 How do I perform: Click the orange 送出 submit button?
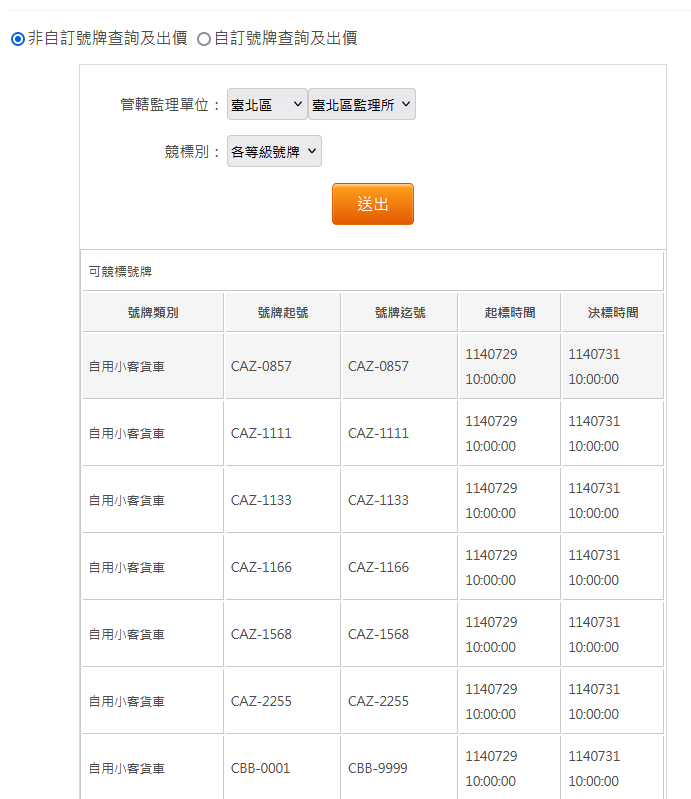tap(373, 204)
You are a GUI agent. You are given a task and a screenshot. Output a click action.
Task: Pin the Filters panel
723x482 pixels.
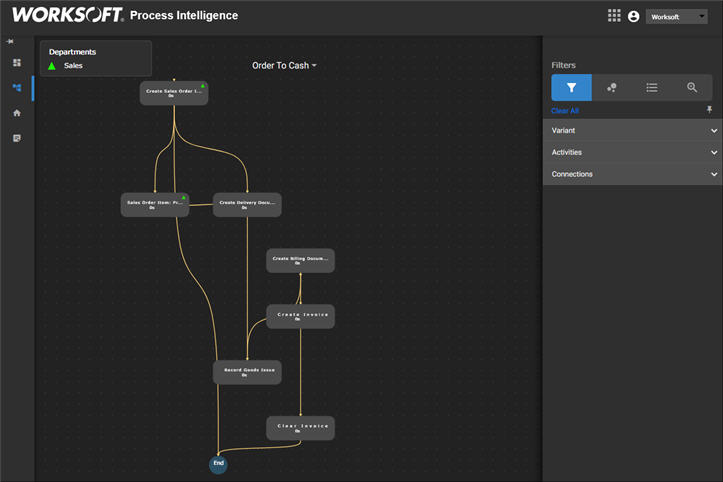click(x=710, y=110)
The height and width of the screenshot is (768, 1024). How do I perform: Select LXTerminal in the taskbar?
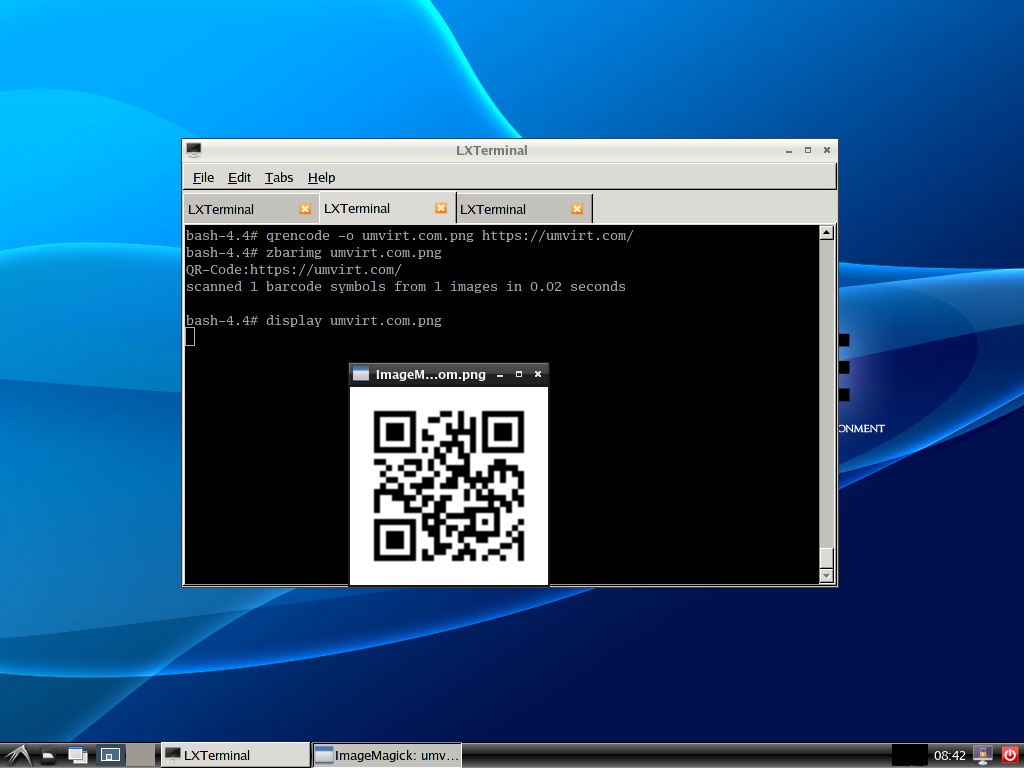[x=235, y=755]
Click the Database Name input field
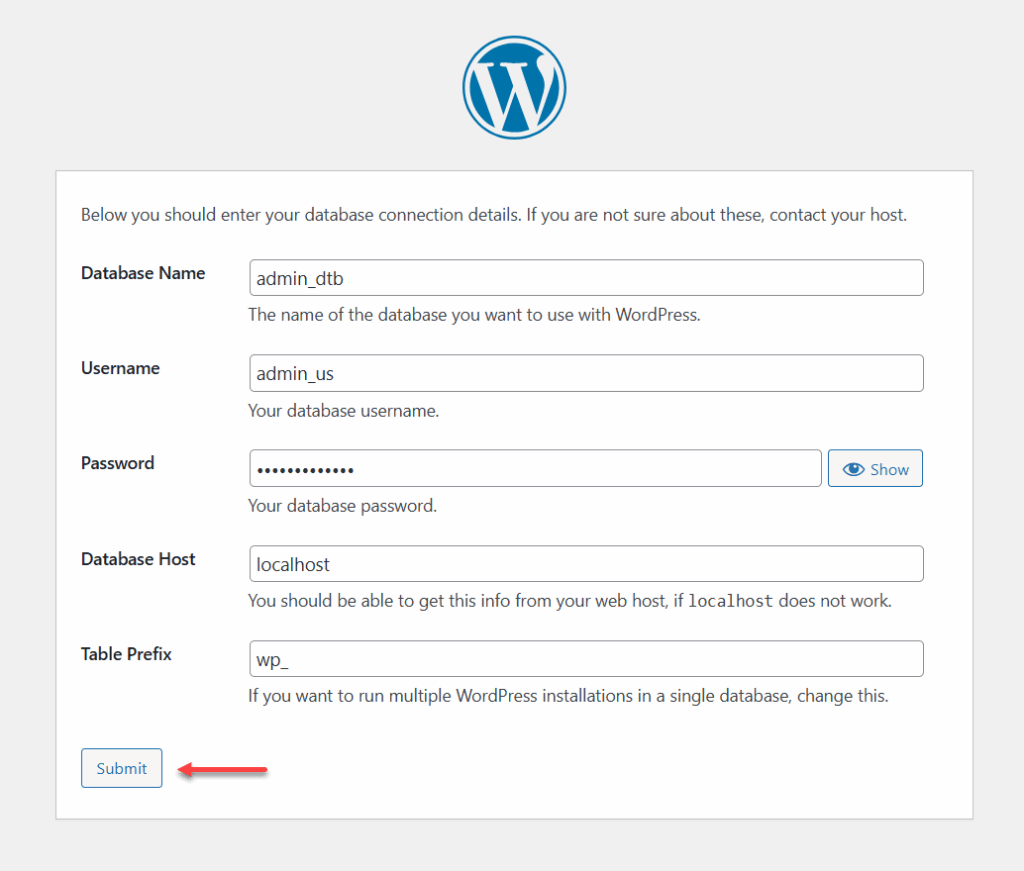 [585, 277]
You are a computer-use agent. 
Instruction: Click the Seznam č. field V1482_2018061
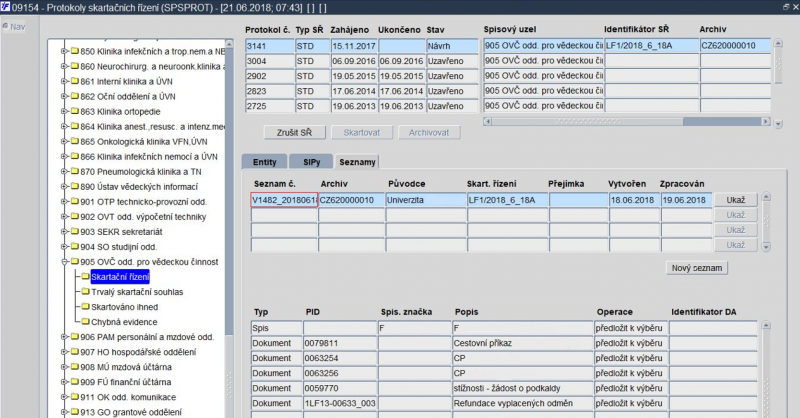tap(283, 200)
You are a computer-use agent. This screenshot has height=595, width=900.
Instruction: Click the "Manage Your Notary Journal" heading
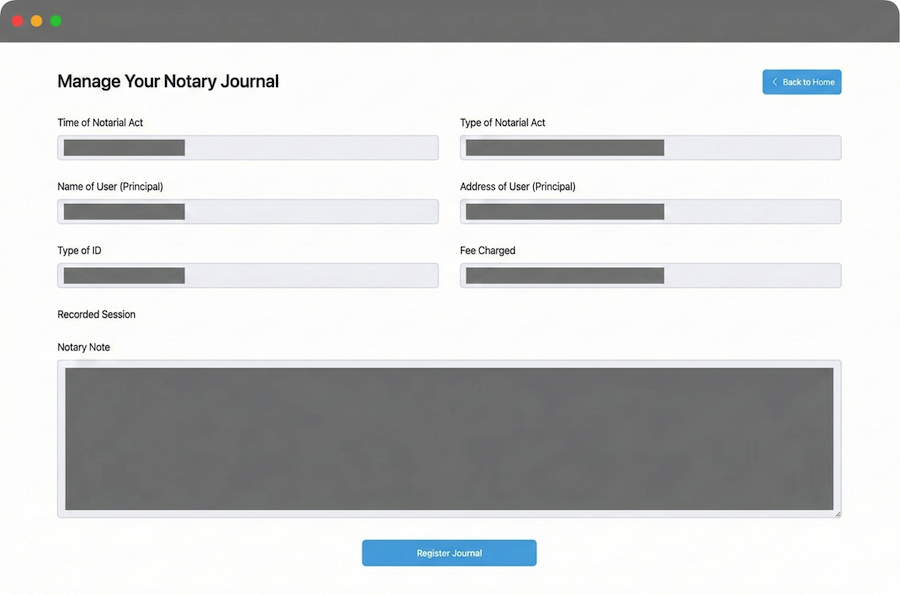click(168, 82)
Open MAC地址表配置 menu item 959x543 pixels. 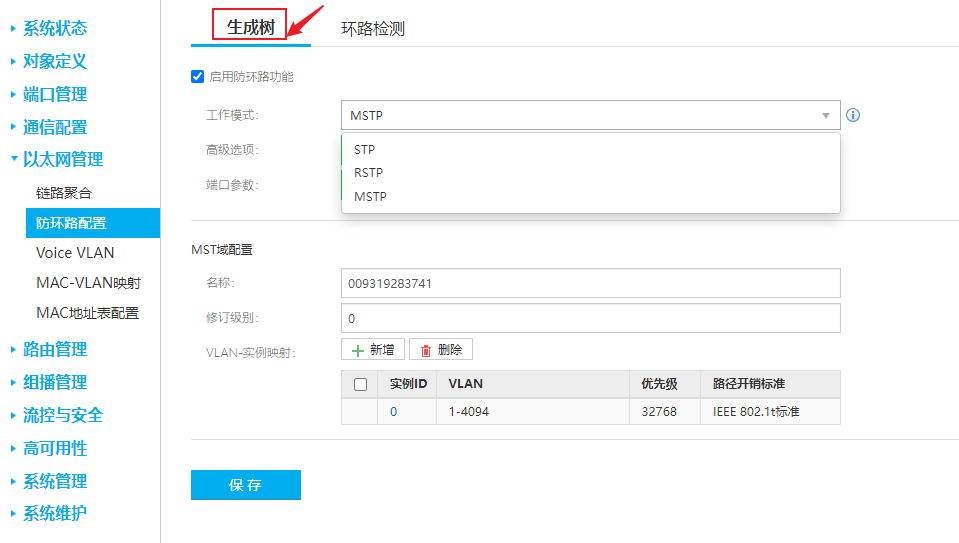click(x=87, y=313)
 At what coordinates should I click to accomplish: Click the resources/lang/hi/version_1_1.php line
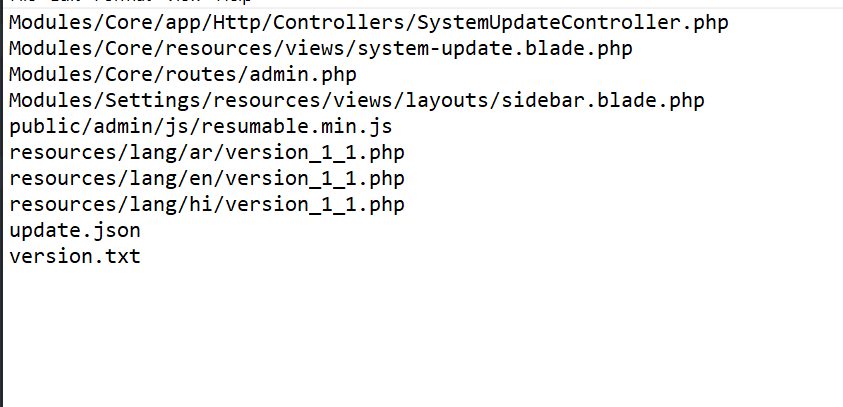(206, 204)
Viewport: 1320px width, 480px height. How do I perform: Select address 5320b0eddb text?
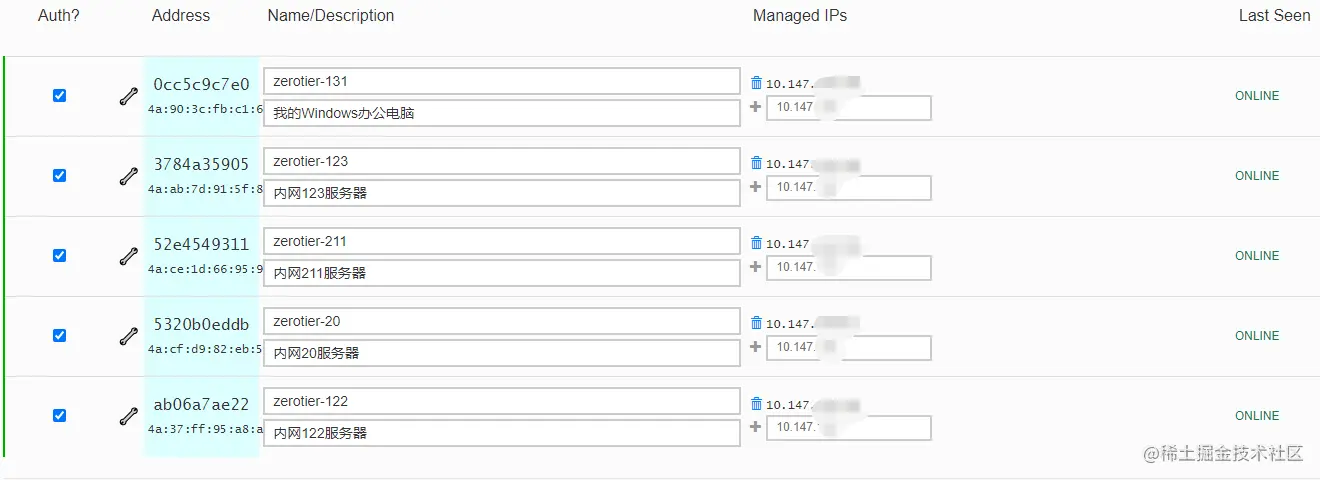coord(202,324)
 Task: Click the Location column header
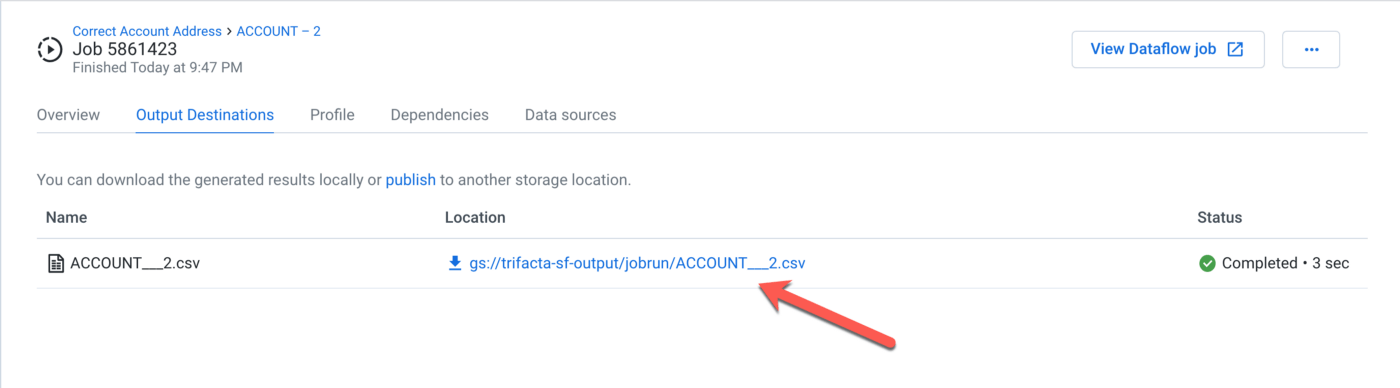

REQUIRED ACTION:
Return only the line with "At what coordinates" and the lines after it up to the end of the records, exact and free of pictures.

RESPONSE TO THIS EXERCISE:
 At what coordinates should I click to accomplish: Click the resources/lang/hi/version_1_1.php line
(206, 204)
Viewport: 1320px width, 480px height. How do I perform: Select address 5320b0eddb text?
coord(202,324)
 Task: Click the Location column header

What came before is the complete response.